The backhand would also come in handy as Svitolina asserted herself in the second set, with consecutive winners off that wing - two out of 21 in total today - capturing the break for a 5-3 lead.

By contrast, despite a ratio of 24 winners to 26 unforced errors, Ostapenko would repeatedly find herself unable to close out games in which she had taken the lead with fine play. Two 0-30 leads on Svitolina's first two service games both went begging, and the 2017 Roland Garros champion was only able to convert three out of five break points.

In both sets, Ostapenko was able to recover from a break down - but could not sustain her momentum to capture either. At 4-4 in the first, the 21-year-old lapsed once again into error to lose eight of the last nine points of the set; and, having broken Svitolina as the Ukrainian served for the match, promptly spurned two points to level the score at 5-5 to lose her own serve from 40-15 up, sending a backhand into the net on Svitolina's first match point.

The four-time major quarterfinalist will now face qualifier Karolina Muchova in a bid to make her first semifinal of 2019. The Czech World No.132 backed up her first-round defeat of Samantha Stosur with a 6-2, 6-4 upset of Hsieh Su-Wei to reach her maiden WTA quarterfinal.

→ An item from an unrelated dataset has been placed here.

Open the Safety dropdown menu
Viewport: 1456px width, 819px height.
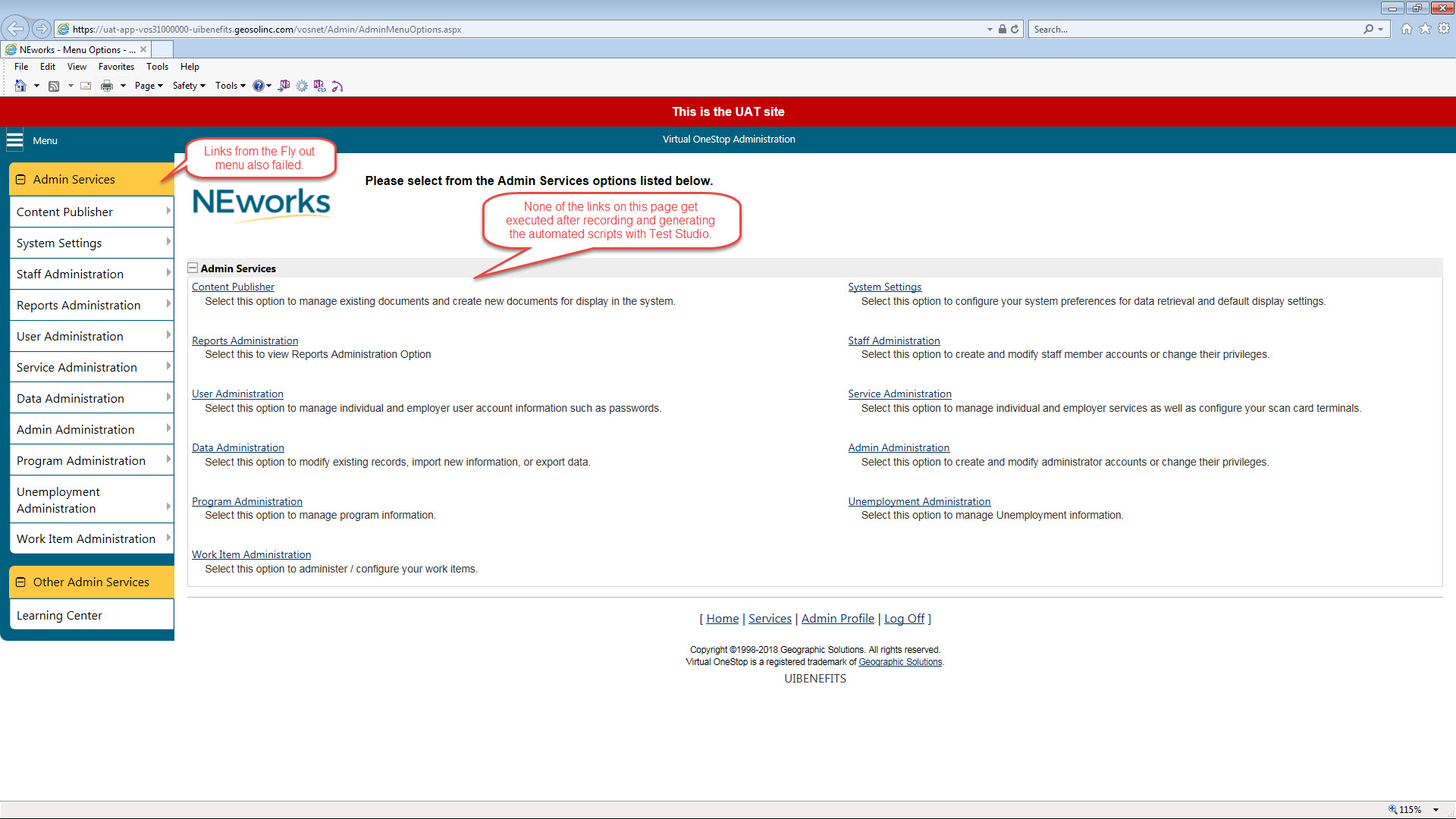pyautogui.click(x=189, y=86)
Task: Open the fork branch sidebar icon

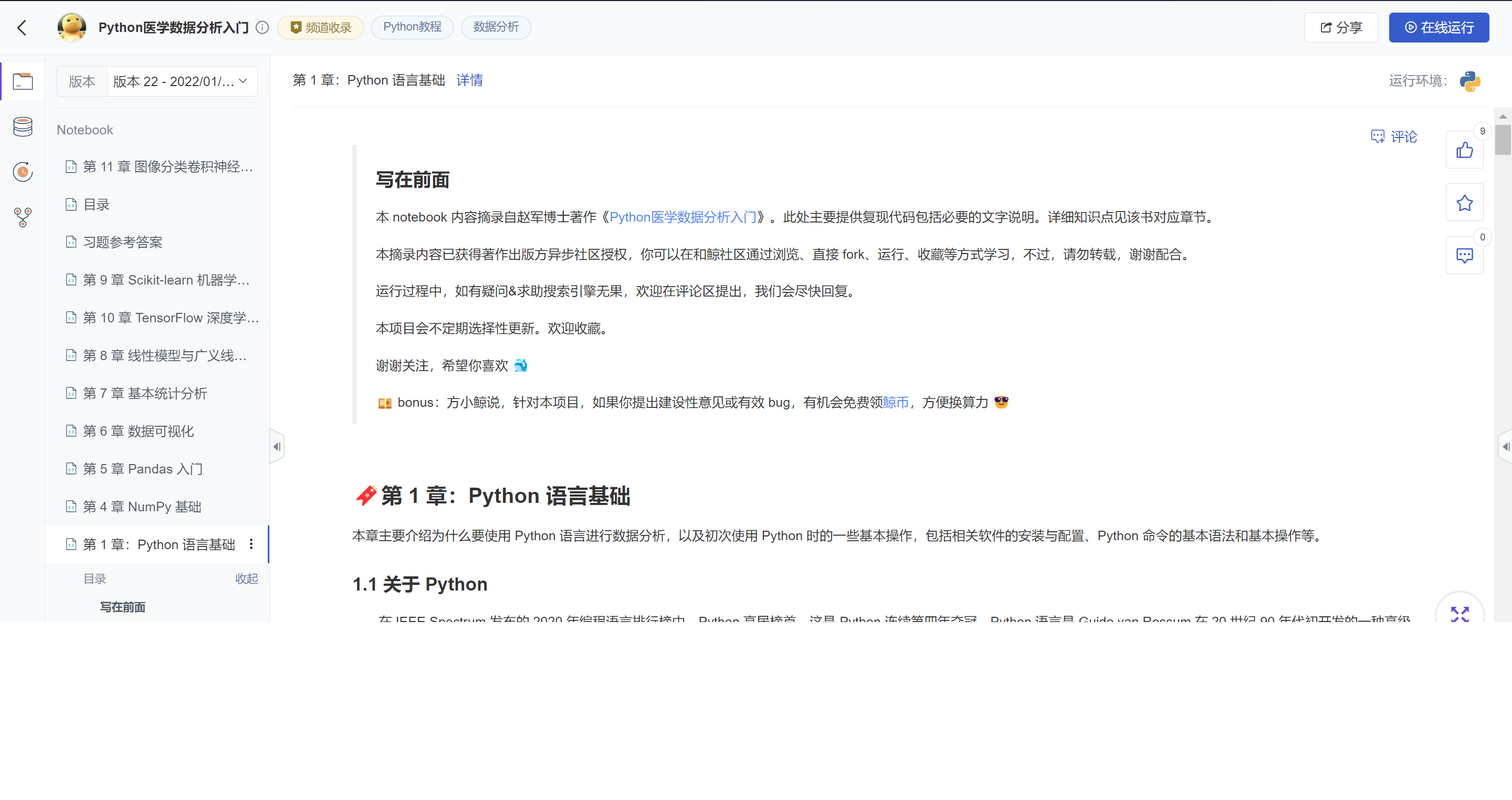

"I know very little about her, but I know she can play really good tennis - she's been beating a few good players," mused Svitolina about Muchova, who upset Garbiñe Muguruza in the second round of last year's US Open. "The only thing I can say is I'm going to try to prepare as well as I can. And tomorrow it's very important for me to play well, and I will try to do my best to execute this."